For the past 20 years, China has been the largest and most reliable source of growth for the world's economy. It has contributed to a quarter of the increase in world GDP and has grown in 79 of those 80 quarters. For much of the period since the opening up after Mao's death, the Communist Party has adopted a practical approach aimed at enriching the country, combining market reforms and state control. However, the Chinese economy is today in danger. The immediate problem is his zero-tolerance campaign against covid, which has caused a depression and may condemn the economy to a stop-start pattern. In reality, this circumstance aggravates a larger problem: President Xi Jinping's ideological struggle to reform state capitalism. If it continues down this path, China will grow more slowly and be less predictable, with great consequences for the country itself and for the world.

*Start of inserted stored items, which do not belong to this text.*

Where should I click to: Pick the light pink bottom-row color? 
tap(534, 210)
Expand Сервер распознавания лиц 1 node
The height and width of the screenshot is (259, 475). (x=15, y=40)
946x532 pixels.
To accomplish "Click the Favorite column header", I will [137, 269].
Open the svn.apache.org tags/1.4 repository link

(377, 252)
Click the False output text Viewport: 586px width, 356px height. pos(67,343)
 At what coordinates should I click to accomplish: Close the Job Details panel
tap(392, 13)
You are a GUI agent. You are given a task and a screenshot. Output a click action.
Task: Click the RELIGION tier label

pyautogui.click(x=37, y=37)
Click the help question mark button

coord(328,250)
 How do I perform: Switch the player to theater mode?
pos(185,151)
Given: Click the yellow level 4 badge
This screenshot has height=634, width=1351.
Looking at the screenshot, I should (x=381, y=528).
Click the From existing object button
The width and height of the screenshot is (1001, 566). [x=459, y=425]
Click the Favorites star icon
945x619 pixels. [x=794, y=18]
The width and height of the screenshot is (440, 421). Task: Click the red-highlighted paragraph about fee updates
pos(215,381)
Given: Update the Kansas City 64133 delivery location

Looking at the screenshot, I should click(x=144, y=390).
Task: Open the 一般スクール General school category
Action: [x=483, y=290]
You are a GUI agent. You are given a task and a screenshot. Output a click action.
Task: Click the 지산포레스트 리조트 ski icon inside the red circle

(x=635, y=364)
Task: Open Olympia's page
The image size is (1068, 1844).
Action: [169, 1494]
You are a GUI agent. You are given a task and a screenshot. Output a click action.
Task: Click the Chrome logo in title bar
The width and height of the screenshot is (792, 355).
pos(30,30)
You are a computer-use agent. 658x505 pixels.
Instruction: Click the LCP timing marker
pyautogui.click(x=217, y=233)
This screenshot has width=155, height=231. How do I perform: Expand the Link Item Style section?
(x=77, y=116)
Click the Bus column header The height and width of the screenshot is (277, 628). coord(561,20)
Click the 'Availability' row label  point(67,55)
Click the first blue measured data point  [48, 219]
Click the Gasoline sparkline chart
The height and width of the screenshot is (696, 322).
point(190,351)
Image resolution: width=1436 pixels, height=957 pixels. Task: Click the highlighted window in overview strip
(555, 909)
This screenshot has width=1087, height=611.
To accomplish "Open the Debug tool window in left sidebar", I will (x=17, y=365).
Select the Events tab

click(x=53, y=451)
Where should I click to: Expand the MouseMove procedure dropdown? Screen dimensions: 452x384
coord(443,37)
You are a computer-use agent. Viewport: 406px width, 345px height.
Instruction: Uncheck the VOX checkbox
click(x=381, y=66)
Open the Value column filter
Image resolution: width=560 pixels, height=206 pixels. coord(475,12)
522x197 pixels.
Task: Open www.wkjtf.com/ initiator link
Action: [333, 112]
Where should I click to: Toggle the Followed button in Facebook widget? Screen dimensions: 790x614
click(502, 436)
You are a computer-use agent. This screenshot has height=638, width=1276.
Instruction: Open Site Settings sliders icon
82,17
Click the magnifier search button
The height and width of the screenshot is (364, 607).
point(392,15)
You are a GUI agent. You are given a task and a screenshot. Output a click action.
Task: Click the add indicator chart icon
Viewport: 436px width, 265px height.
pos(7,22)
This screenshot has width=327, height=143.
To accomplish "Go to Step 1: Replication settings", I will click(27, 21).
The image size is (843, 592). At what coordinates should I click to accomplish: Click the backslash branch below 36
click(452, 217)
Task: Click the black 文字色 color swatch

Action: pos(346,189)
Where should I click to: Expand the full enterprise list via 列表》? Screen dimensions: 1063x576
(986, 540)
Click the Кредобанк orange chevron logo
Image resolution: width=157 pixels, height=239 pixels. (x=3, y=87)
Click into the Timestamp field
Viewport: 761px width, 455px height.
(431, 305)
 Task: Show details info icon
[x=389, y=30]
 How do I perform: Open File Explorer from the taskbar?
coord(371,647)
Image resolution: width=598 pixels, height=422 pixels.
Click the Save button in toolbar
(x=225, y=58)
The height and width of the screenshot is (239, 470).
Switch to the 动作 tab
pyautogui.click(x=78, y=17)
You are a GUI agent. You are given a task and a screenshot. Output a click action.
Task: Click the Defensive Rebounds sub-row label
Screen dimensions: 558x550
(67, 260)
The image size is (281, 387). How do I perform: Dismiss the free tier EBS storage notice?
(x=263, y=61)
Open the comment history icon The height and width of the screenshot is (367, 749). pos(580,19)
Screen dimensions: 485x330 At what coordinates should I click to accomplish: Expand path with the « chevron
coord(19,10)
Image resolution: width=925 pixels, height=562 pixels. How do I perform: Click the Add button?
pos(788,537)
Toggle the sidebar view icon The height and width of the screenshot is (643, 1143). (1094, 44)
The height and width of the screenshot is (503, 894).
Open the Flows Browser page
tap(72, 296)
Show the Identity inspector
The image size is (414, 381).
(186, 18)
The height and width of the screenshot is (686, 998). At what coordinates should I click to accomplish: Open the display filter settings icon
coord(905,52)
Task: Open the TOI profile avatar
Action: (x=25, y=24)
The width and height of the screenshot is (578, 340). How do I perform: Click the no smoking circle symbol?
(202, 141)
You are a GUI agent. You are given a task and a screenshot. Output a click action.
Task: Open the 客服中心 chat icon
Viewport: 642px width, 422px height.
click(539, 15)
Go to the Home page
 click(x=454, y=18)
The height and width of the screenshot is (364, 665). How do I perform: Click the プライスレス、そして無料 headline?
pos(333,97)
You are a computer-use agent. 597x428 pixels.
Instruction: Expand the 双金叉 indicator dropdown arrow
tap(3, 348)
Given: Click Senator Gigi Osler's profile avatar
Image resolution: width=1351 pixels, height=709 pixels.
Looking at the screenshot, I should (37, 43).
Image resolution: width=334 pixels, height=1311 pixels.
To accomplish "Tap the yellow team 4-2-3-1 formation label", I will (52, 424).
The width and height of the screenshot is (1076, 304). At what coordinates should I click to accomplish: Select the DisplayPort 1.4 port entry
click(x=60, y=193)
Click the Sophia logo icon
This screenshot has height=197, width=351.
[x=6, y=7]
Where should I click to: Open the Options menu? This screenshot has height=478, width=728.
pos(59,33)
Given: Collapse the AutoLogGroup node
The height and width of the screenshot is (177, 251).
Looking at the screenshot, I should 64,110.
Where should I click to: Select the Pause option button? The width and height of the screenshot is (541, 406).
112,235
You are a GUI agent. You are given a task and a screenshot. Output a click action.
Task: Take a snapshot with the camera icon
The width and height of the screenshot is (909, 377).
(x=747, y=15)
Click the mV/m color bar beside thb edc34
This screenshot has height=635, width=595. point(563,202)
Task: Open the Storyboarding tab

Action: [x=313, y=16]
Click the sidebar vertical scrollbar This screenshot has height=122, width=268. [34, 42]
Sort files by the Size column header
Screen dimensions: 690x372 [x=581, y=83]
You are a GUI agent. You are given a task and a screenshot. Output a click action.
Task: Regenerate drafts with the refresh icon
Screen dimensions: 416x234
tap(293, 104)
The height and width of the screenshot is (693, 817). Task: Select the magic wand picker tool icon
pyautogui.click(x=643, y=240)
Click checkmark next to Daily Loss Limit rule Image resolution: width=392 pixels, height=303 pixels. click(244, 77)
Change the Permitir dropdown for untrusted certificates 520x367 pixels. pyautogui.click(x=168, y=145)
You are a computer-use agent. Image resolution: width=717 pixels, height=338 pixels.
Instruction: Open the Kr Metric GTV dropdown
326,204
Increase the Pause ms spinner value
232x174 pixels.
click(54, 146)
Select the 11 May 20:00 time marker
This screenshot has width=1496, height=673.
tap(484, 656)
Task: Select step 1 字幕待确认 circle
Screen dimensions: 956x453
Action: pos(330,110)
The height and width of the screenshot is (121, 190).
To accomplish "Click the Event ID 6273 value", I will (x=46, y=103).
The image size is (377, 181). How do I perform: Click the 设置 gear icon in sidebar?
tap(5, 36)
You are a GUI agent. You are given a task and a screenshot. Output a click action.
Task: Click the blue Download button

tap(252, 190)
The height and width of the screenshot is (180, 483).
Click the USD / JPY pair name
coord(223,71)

After nearly two months, Shanghai's lockdown is easing, but China is far from Covid-free as new outbreaks have emerged in Beijing and Tianjin. More than 200 million people live under restrictions and the economy is reeling. In April, retail sales were 11% lower than the previous year, and purchases of KFC, cars and Cartier are weak. Although some workers live in the factories themselves, industrial production and export volumes have decreased. Counting all this year, China could struggle to grow faster than the United States for the first time since 1990, after the Tiananmen Square massacre. For Xi, the timetable is not at all favourable: after the 20th party congress at the end of this year, his intention is to see himself confirmed for a third presidential term, thereby breaking the recent norm according to which leaders withdraw after of two exercises.

However, Xi is largely responsible for the two blows that the economy has received. The first is its "zero covid" policy, applied for 28 months. The party fears that the opening will lead to an exit wave that will kill millions of people. That may be true, but it is also true that valuable time has been wasted: 100 million people over the age of 60 have not yet received all three doses of the vaccine. In addition, it refuses to import more effective Western messenger RNA vaccines. Instead, perhaps the plan is to extend the zero-tolerance policy into next year. China has given up on hosting the Asian Soccer Cup in June 2023. There is talk of permanent testing centers and a stable army of nostril inspectors. Since the omicron variant is highly transmissible, more outbreaks and more lockdowns are inevitable. Now, since the covid-zero policy is identified with Xi, any criticism of it is considered sabotage.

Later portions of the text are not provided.